__OBIETTIVO__:
Rispondi a queste domande sull'intervista sul jazz riportata più sotto.
(a) In quale strumento si è diplomata l'intervistata?
(b) Come descrive la propria formazione musicale?
(c) Come si ritrova quando ascolta il jazz?

__TESTO FORNITO__:
JC: Quali sono i motivi che ti hanno spinto a diventare una cantante?


AG: È una natura, quella musicale, dalla quale non si può prescindere. anche se si fa finta di non sentirla, non vederla – fa capolino in ogni parte di sé; ho sempre cantato, da piccolissima in su, studiato canto e – nel frattempo – mi sono diplomata in pianoforte. Ho fatto anche altro, ma l’unico motivo che trovo per cantare è che “sono Io”, riconosco ed esprimo me stessa in ogni sfaccettatura, più che altrove.



JC: E a scegliere il jazz piuttosto che altre musiche?


AG: Forse è difficile considerarmi una cantante jazz: la mia formazione è piuttosto classica e pop. Il linguaggio jazzistico lo adoro e lo studio, ma non l’ho mai scelto veramente.



JC: Ha ancora un significato oggi la parola jazz?


AG: Ah, non saprei. credo sia un termine che a fatica trattiene i generi e gli stili che sottintende. Talvolta è ancora jazz, ma sempre più spesso viene usato come slogan.



JC: Ma cos’è per te il jazz?


AG: Per me, vocalmente, è una palestra multisensoriale – che mi permette continuamente di migliorare le mie capacità, non solo vocali e goderne intimamente; è come se mi dessi il Cubo di Rubik, mai visto prima, dopo un po’ trovo la soluzione – e me lo mangio – perché in realtà è una torta appena sfornata.



JC: E il jazz da ascoltatrice?


AG: Come ascoltatrice invece mi ritrovo col cervello che danza. emisfero destro con emisfero sinistro che volteggiano, alternandosi alla guida.



JC: E cantare jazz?

__VOCI ESTRATTE__:

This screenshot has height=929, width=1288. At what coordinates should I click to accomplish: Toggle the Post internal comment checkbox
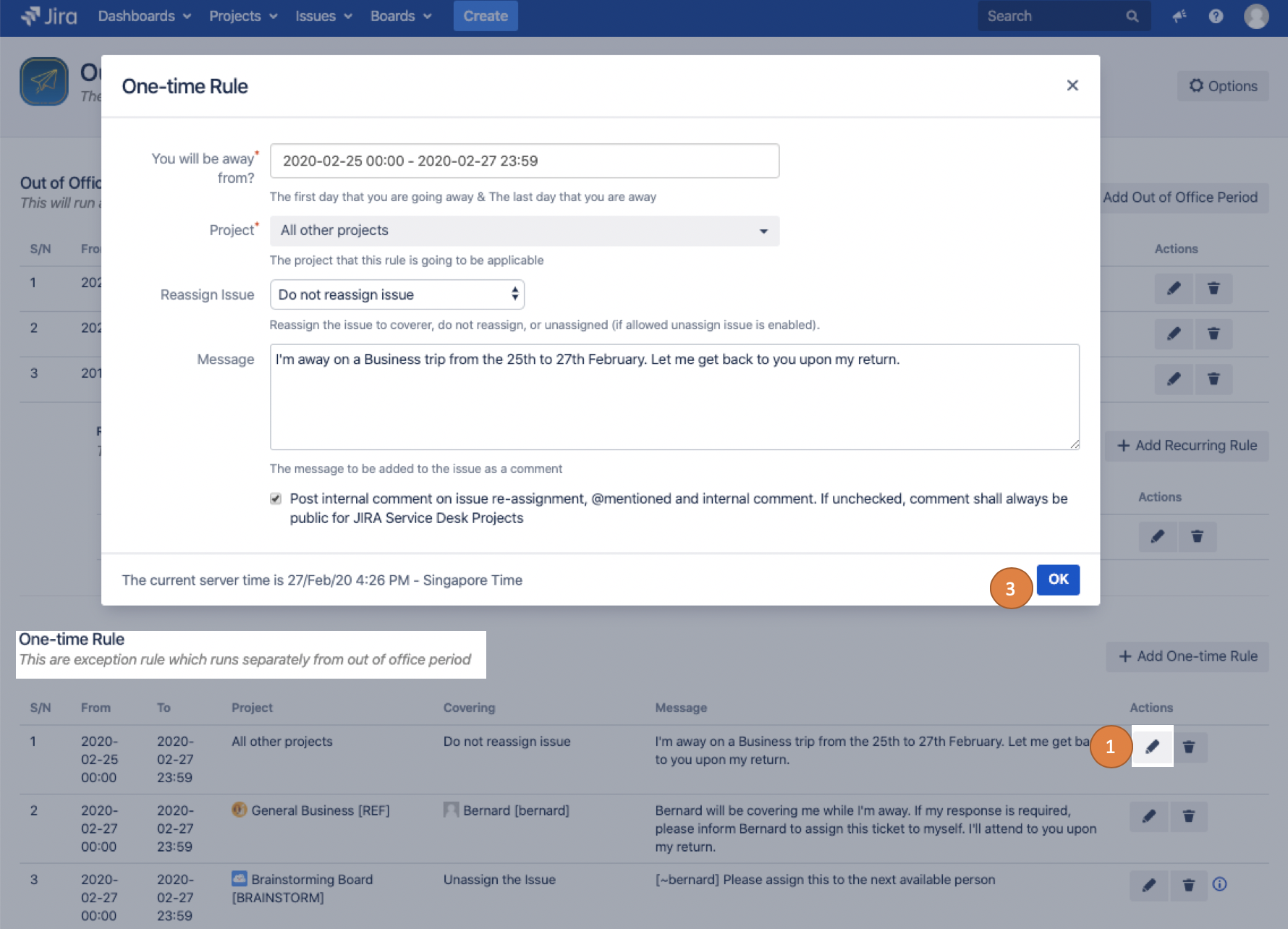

--

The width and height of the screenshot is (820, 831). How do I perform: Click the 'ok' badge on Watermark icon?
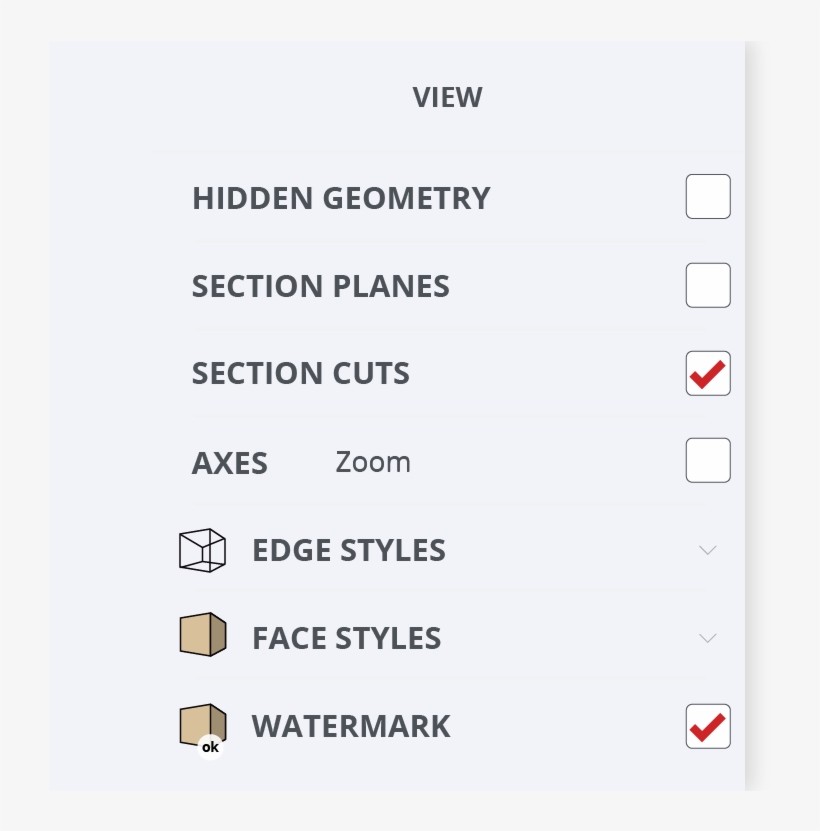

__RISULTATO__:
(a) In pianoforte.
(b) Piuttosto classica e pop.
(c) Col cervello che danza.